Sometimes my life feels like a ball of yarn with both ends tucked in the inside and I have to pull at loops until the whole thing unravels. Once and everything. Sometimes there are more than two ends that attract each other like magnets, and clack through coincidences in life that seem like they were spat out by Screenwriter Plot Generator v2.0.
Last night I spoke to a friend I hadn’t spoken to for at least a half dozen years. We went to graduate school together in Iowa seventeen years ago, lived together with two other people, so I’v known him almost half my life. Last night, we were chatting and I realized I knew at one point he worked at Highmark, the super conglomerate insurance company. He lives in Pittsburgh with his wife and two children. I asked him if he knew ‘Mrs. Paul’sFishSticks’. (I am protecting her identity, sorry if there really is a Mrs. Paul’sFishSticks; it’s not you, baby.).
“You mean ole Stickers?”
“Yes. Ole Stickers”
“You know her?”
“Yes, she gave birth to me.” So my friend, working in a company with thousands of employees, knew my birth mother. Now, I was born near Pittsburgh. My family is from there. My parents now live in Greensburg, PA, their house being five minutes from Catholic Charities, the organization through which I was adopted. One of my close friends happened to move to Mt. Lebanon, right outside of Pittsburgh, near my Uncle, My friend lives there now and worked with my birth mother, who also lives in Pittsburgh.
I don’t believe in coincidence. But clearly the earth’s energetic grids have a secret transatlantic cable from my life right to Three Rivers Point. I can’t make anything of it yet. Who knows, maybe it means that all of these events are pushing me to go there and fulfill my destiny and buy a basketball accidentally printed with the Pirates logo on it and then bounce it down the aisles at Toys’R’Us and get busted and become mayor. I don’t know, but there’s always some activity in the landmass. But this gets the Serendipity Award of 2013 thus far.

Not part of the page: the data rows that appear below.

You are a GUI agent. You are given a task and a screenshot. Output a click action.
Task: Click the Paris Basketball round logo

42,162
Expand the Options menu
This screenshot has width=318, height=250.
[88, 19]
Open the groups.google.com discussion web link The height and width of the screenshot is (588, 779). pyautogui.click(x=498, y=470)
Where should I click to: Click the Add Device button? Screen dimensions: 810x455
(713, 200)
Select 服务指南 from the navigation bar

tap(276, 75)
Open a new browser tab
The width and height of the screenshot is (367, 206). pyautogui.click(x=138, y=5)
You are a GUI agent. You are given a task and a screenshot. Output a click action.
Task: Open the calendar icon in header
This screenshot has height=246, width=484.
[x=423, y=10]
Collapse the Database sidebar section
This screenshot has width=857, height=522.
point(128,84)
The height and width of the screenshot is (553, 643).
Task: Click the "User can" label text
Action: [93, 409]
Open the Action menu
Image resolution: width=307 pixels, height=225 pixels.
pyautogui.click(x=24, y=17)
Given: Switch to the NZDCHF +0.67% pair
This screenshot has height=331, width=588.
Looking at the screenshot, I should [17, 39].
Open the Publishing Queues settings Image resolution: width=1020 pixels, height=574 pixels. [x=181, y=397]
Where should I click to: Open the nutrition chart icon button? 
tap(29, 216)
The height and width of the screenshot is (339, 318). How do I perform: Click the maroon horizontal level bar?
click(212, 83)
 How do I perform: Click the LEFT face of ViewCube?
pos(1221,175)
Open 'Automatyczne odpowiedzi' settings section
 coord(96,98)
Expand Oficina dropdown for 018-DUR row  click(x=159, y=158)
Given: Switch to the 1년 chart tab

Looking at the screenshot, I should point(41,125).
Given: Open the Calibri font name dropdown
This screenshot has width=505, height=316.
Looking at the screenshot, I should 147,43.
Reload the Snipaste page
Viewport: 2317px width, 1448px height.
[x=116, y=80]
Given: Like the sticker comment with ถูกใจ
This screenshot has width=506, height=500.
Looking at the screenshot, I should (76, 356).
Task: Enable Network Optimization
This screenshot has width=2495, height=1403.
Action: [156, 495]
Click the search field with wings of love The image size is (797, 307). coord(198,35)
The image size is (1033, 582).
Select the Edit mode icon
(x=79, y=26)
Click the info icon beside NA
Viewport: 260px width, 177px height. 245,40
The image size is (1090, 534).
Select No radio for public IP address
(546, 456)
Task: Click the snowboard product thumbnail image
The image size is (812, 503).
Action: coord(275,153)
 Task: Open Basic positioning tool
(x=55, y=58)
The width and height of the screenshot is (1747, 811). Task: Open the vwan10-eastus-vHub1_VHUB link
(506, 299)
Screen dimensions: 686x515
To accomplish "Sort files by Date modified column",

My dog’s 18.5 years old. That’s about 130 human years. Take that, world’s oldest Japanese woman. Try living that long pooping outside and walking around naked with only a collar around your neck. I was trying to date the history of nicknames I’ve given my dog over the years. Anyone who’s had a dog knows you go through nickname epochs. One sticks, then it fades, there’s usually an interim spell where a bunch of new nicknames are tried out until a new one emerges, like conception. Thinking back I came up with these, from most recent to earliest:
Pumpkin Pie Head
Auggie Ben Doggie
Moosifer (when she is being naughty)
Lil Pooter (This was the first, in 1995).
I’ll keep adding to this as I go deep into hypnotherapy to recover memories from being in the womb and nicknames for my dog.
Good night and “BULLOCKS to DON REVIE!”